◆ Material for this task:
════

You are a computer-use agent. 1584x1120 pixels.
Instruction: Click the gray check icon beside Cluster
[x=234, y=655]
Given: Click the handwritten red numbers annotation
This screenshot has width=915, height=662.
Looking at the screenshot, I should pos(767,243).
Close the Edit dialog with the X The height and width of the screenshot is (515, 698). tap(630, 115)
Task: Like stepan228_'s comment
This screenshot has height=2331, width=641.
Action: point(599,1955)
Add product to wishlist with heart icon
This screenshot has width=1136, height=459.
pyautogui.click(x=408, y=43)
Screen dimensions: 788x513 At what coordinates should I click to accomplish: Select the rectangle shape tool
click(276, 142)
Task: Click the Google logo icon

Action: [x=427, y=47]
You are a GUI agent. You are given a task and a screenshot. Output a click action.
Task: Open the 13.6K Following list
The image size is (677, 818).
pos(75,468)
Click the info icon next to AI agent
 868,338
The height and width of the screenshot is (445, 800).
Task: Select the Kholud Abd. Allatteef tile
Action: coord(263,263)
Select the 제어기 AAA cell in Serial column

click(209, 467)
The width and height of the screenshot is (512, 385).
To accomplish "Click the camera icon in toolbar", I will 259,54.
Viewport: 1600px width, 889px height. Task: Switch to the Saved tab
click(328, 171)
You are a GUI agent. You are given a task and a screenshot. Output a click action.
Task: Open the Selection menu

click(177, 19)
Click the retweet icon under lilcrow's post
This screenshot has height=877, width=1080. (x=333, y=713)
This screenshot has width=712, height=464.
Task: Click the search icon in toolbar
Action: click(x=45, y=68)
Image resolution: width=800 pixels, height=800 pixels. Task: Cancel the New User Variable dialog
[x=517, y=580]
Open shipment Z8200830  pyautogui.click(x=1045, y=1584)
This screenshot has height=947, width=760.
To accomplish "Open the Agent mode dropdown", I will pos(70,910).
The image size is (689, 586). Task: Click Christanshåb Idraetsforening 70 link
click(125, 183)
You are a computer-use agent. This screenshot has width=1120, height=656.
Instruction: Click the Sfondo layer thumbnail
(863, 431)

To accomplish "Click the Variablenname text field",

════

◆ What you are asked to do: Go through the data and retype all of it exactly.

◆ Output for this task:
You are a computer-use agent. 1584x1120 pixels.
Instruction: Click the gray check icon beside Cluster
[x=234, y=655]
Given: Click the handwritten red numbers annotation
This screenshot has width=915, height=662.
Looking at the screenshot, I should pos(767,243).
Close the Edit dialog with the X The height and width of the screenshot is (515, 698). tap(630, 115)
Task: Like stepan228_'s comment
This screenshot has height=2331, width=641.
Action: point(599,1955)
Add product to wishlist with heart icon
This screenshot has width=1136, height=459.
pyautogui.click(x=408, y=43)
Screen dimensions: 788x513 At what coordinates should I click to accomplish: Select the rectangle shape tool
click(276, 142)
Task: Click the Google logo icon

Action: [x=427, y=47]
You are a GUI agent. You are given a task and a screenshot. Output a click action.
Task: Open the 13.6K Following list
The image size is (677, 818).
pos(75,468)
Click the info icon next to AI agent
 868,338
The height and width of the screenshot is (445, 800).
Task: Select the Kholud Abd. Allatteef tile
Action: coord(263,263)
Select the 제어기 AAA cell in Serial column

click(209, 467)
The width and height of the screenshot is (512, 385).
To accomplish "Click the camera icon in toolbar", I will 259,54.
Viewport: 1600px width, 889px height. Task: Switch to the Saved tab
click(328, 171)
You are a GUI agent. You are given a task and a screenshot. Output a click action.
Task: Open the Selection menu

click(177, 19)
Click the retweet icon under lilcrow's post
This screenshot has height=877, width=1080. (x=333, y=713)
This screenshot has width=712, height=464.
Task: Click the search icon in toolbar
Action: click(x=45, y=68)
Image resolution: width=800 pixels, height=800 pixels. Task: Cancel the New User Variable dialog
[x=517, y=580]
Open shipment Z8200830  pyautogui.click(x=1045, y=1584)
This screenshot has height=947, width=760.
To accomplish "Open the Agent mode dropdown", I will pos(70,910).
The image size is (689, 586). Task: Click Christanshåb Idraetsforening 70 link
click(125, 183)
You are a computer-use agent. This screenshot has width=1120, height=656.
Instruction: Click the Sfondo layer thumbnail
(863, 431)

To accomplish "Click the Variablenname text field",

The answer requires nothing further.